Here is what Groupon needs to do prevent its otherwise impending doom. Currently, Groupon is giving customers points for patronizing participating merchants with a registered credit card with the intention to increase customers’ and merchants’ loyalty to Groupon. This form of loyalty can reduce Groupon’s operating cost for acquiring new merchants and new customers, but it does not appear to create much value for Groupon.

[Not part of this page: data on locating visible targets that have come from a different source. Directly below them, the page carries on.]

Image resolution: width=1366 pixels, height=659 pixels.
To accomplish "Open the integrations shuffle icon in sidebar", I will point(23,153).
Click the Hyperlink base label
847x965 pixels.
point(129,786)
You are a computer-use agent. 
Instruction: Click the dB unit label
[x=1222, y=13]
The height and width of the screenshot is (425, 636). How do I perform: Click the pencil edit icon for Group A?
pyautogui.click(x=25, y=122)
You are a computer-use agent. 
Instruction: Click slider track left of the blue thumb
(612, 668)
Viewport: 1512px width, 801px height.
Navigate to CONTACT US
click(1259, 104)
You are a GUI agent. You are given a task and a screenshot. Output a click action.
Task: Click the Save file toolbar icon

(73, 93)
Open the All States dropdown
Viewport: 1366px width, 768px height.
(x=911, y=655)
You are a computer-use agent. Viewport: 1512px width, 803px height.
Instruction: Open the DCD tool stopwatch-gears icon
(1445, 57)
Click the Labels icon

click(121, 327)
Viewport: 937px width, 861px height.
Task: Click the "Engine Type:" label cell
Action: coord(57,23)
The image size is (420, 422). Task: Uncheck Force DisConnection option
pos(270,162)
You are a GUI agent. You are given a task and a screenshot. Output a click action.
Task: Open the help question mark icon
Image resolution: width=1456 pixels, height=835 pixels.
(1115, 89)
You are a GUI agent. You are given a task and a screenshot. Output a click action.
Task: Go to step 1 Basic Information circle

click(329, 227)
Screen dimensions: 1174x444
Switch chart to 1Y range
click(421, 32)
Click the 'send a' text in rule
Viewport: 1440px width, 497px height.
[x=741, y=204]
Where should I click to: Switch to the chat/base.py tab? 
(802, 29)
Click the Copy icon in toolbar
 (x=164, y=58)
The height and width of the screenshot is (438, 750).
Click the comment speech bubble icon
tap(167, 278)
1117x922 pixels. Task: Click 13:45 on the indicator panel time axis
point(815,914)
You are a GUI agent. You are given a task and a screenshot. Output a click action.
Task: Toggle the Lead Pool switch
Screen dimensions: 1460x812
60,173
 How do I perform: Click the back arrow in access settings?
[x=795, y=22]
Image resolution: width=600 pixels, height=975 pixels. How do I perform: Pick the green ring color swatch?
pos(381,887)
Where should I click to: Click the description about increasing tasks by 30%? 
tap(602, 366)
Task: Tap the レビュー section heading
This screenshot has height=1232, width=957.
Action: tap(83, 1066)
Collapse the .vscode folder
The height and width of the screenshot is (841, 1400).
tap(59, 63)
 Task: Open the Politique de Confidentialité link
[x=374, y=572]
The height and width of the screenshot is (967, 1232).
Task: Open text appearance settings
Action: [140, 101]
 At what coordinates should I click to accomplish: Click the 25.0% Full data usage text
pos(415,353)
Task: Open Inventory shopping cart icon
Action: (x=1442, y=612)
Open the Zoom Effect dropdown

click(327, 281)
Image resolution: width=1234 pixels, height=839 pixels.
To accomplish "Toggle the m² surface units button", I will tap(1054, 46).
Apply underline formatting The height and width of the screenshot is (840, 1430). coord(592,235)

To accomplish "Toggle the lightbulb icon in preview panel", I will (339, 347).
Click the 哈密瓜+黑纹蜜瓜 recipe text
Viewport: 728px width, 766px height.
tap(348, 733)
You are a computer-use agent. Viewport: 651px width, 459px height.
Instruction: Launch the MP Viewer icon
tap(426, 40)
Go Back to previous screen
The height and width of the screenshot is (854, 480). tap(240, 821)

Instead, Groupon needs to leverage mobile/digital technology to unlock the value of its loyalty program. Through Groupon’s multi-merchant loyalty program for different industries (restaurants, spas, nail salons, etc.) in different locations, Groupon can capture data on customers’ purchasing behavior (when, where, what, etc.). This the same as what Apple and Google are doing with smartphones and tablets each time we use an app or read or buy an e-book. This data base is a “gold mine” because Groupon can use business analytics to mine this data and create value in two ways for itself. First, it can sell business intelligence to merchants to improve their business. Two, Groupon can offer this business intelligence to companies in different industries (food and beverage, beauty care, cosmetics, etc.) further upstream in the supply chain from the merchant.So, perhaps Groupon should rethink its strategy and morph itself from a coupon provider and customer-aggregator for merchants into a powerful “business intelligence provider” and customer-information-aggregator. Only by leveraging its mobile/digital loyalty program can Groupon keep the circling vultures away!